*** Opening Exercise materials ***
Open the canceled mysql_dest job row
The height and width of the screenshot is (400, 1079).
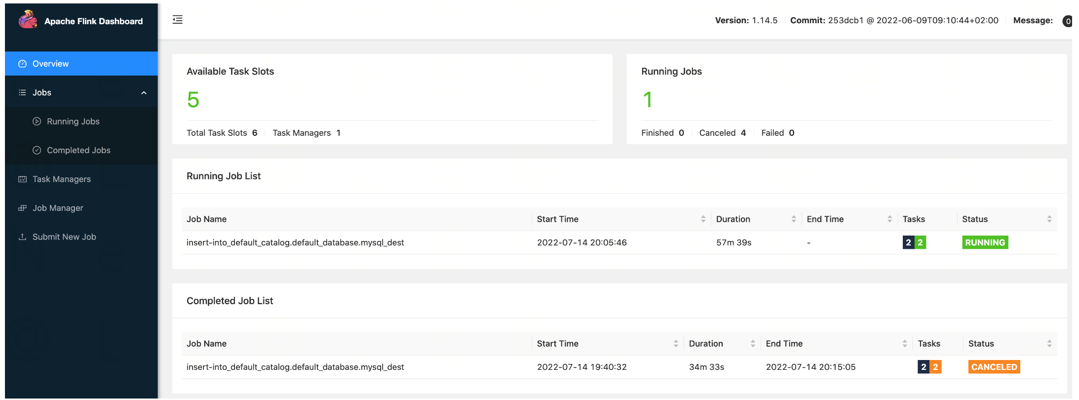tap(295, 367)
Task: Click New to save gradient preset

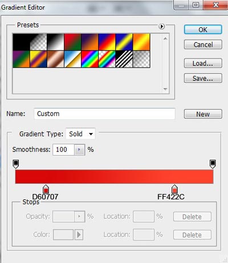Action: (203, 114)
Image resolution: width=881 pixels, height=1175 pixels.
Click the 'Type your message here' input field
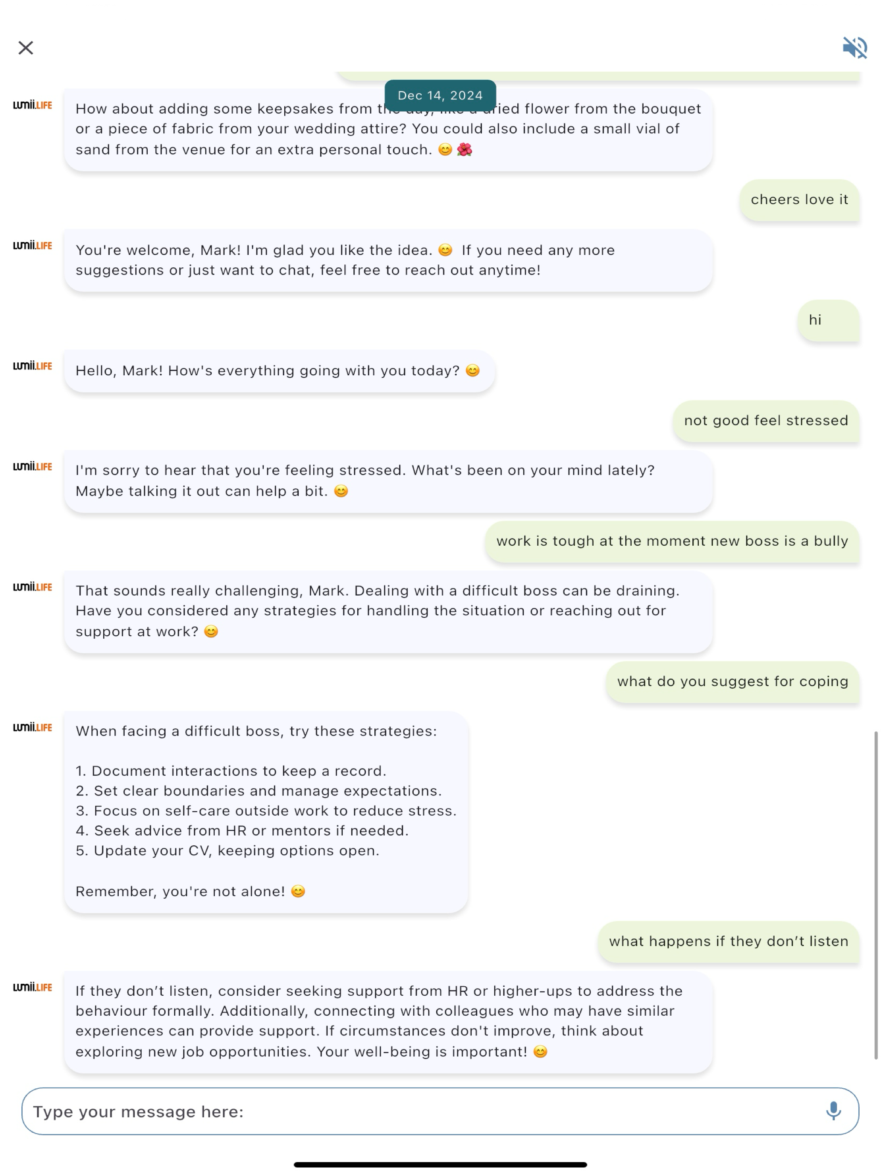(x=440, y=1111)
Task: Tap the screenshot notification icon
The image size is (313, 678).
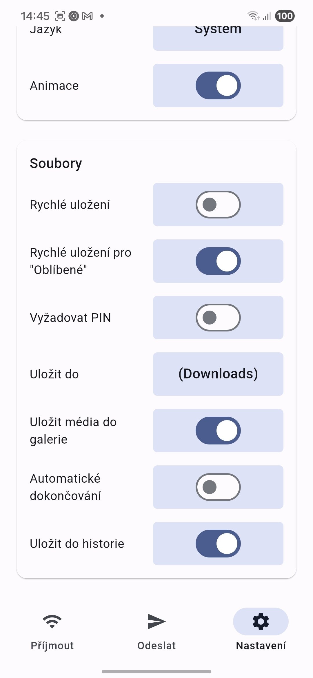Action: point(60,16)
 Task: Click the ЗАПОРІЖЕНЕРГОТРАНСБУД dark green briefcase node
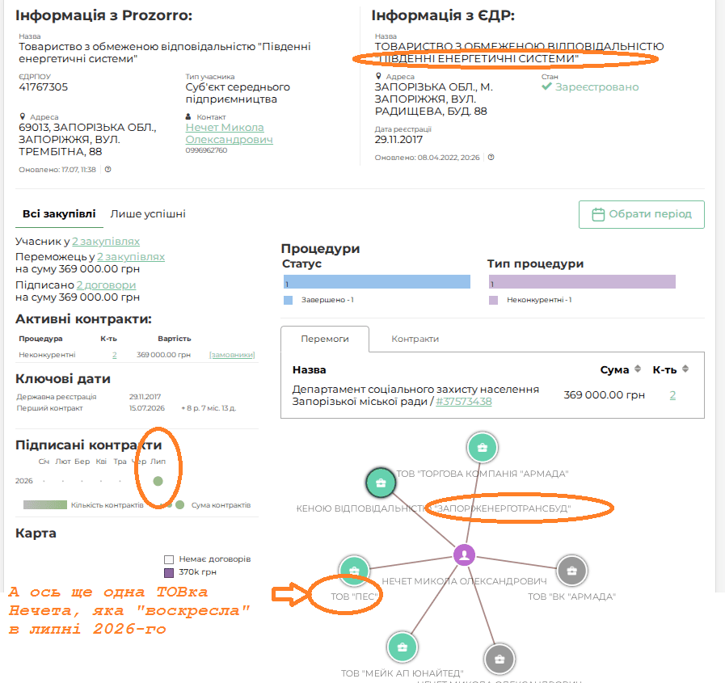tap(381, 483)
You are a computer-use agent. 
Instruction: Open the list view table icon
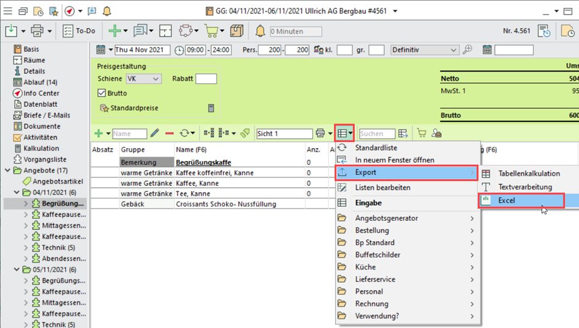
*** Closing Exercise materials ***
Repeat the records above word for word, apart from the pictures.

Open the canceled mysql_dest job row
The height and width of the screenshot is (400, 1079).
tap(295, 367)
Task: Click New to save gradient preset

Action: (203, 114)
Image resolution: width=881 pixels, height=1175 pixels.
Click the 'Type your message here' input field
(x=440, y=1111)
Task: Tap the screenshot notification icon
The image size is (313, 678).
Action: point(60,16)
 Task: Click the ЗАПОРІЖЕНЕРГОТРАНСБУД dark green briefcase node
tap(381, 483)
You are a computer-use agent. 
Instruction: Open the list view table icon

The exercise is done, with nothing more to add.